Here's my own drawing activity for Day 2. I'm sure I could have added many more words outside the heart to describe God, but these were the first that came to mind. As I engaged in the activity, I was aware that even though I deeply believe in God, I also have doubt swirling around the edges of my soul. This is what occasioned my phrase. "Have no idea!" Sometimes the mystery of God enwraps me like a warm blanket, and sometimes the mystery of God leaves me in consternation and disbelief. Yet, I do pray that God will be undeniably present to me, because I do want to give myself completely and fully to God.

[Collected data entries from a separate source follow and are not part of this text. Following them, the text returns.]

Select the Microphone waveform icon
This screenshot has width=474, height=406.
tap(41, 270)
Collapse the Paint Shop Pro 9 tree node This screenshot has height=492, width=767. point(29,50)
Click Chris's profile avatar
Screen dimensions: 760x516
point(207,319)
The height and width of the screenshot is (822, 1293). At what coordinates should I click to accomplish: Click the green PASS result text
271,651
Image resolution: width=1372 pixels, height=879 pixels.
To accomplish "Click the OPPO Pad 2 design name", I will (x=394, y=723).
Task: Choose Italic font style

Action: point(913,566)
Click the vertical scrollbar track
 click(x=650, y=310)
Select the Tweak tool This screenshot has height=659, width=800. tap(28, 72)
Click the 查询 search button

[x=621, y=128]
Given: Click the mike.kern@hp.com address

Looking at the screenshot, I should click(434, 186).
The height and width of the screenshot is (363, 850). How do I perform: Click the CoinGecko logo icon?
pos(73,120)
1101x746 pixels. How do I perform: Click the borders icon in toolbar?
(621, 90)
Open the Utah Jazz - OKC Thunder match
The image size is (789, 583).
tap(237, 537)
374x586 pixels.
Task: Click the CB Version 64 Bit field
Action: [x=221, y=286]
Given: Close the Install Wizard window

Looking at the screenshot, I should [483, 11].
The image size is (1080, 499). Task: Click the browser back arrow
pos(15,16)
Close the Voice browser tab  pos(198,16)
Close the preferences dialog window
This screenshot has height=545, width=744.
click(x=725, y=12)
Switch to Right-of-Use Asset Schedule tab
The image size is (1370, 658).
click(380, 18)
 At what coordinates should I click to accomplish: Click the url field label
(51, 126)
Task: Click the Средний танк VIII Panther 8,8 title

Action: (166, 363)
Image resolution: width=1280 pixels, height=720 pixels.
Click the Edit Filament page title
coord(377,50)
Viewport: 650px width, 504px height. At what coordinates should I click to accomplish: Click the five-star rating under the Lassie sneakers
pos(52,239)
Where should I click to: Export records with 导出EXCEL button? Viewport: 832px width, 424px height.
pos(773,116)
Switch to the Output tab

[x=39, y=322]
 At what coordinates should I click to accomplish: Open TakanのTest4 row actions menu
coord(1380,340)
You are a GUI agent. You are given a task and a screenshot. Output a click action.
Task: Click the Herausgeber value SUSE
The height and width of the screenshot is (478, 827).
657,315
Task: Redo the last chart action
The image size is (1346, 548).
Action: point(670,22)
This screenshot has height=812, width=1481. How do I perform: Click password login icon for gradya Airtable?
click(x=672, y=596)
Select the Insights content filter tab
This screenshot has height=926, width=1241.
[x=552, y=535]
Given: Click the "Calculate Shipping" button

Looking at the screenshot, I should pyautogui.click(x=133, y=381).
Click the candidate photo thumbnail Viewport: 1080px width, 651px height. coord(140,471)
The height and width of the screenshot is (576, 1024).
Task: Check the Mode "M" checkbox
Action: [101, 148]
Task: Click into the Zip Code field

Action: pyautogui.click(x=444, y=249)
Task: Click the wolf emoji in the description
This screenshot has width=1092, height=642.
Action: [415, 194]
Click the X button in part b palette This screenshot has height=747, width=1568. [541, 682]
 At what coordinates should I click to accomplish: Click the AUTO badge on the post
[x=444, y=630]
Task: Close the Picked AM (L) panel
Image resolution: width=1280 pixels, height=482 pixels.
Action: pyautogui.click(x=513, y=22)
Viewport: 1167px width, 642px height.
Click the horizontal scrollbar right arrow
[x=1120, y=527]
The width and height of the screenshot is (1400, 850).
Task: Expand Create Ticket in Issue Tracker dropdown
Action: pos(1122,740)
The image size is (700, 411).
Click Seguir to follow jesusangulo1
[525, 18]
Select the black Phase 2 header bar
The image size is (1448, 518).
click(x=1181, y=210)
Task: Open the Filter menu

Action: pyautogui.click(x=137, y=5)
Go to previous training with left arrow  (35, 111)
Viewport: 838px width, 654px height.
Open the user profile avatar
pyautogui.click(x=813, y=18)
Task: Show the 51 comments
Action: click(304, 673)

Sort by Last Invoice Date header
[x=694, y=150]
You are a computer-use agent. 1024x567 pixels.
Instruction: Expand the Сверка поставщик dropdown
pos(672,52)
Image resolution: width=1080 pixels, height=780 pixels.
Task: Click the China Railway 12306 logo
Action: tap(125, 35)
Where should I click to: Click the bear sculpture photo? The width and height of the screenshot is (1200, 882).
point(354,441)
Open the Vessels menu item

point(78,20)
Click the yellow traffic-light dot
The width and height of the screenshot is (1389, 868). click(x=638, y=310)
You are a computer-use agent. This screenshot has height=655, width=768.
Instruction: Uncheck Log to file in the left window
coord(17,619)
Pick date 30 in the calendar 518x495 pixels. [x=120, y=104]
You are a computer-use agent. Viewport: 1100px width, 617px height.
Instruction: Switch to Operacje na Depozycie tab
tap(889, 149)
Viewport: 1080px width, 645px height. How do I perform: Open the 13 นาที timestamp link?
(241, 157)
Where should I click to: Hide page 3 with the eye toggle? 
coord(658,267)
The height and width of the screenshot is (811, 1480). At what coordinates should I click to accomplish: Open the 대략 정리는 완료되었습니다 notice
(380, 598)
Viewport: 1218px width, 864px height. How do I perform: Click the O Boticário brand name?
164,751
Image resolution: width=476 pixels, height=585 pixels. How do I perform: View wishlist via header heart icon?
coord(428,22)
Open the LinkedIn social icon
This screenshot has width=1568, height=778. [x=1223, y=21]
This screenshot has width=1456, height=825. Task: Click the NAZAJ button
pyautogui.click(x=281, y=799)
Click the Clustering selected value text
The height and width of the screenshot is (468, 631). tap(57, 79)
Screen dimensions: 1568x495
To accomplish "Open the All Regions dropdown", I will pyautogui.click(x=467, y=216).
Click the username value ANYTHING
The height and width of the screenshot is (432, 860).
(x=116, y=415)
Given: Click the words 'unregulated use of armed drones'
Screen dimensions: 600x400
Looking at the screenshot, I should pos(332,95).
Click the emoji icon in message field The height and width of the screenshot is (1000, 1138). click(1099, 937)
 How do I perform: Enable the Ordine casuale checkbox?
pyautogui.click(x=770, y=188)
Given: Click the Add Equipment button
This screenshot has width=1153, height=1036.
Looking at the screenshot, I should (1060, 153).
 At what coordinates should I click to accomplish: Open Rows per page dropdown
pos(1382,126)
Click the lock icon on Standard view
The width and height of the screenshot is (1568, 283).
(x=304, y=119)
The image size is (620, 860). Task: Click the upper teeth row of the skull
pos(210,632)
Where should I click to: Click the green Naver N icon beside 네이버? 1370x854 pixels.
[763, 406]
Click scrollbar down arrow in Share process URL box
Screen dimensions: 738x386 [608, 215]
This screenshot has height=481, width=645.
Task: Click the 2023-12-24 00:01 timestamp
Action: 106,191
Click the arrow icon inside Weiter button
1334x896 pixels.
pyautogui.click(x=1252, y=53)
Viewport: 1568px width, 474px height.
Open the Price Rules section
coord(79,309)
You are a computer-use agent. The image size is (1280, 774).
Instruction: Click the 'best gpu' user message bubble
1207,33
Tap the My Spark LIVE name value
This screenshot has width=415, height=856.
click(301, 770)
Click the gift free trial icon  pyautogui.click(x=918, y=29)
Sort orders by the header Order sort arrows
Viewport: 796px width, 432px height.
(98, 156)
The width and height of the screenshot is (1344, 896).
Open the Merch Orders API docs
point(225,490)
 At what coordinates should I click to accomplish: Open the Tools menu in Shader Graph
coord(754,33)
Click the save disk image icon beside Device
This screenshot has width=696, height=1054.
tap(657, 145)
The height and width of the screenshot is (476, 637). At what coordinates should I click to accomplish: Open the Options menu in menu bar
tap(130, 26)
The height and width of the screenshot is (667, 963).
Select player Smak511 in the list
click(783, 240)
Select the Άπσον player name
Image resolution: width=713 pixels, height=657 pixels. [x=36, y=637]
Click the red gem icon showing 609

As I began with the activity of Day 1, I was traveling from New York to Las Vegas. Consequently, I didn't have to look for opportunities in which to practice the activity. I was surrounded all day by people who were different from me, people I could easily be tempted to judge, people who were outside my usual circle. I wasn't feeling well, and was short on patience. I even said to myself out loud at one point, "I have no patience at all today!" Still, the Advent activity kept me tethered to God throughout the day. I somehow remembered to smile at everyone I was tempted to judge, and I was aware of doing it when I did. I wonder how my relationships with the whole human family might be altered, if I did this on a regular basis!
Life is rich with texture and beauty. Even the parts that seem unwanted hold within them seeds of grace.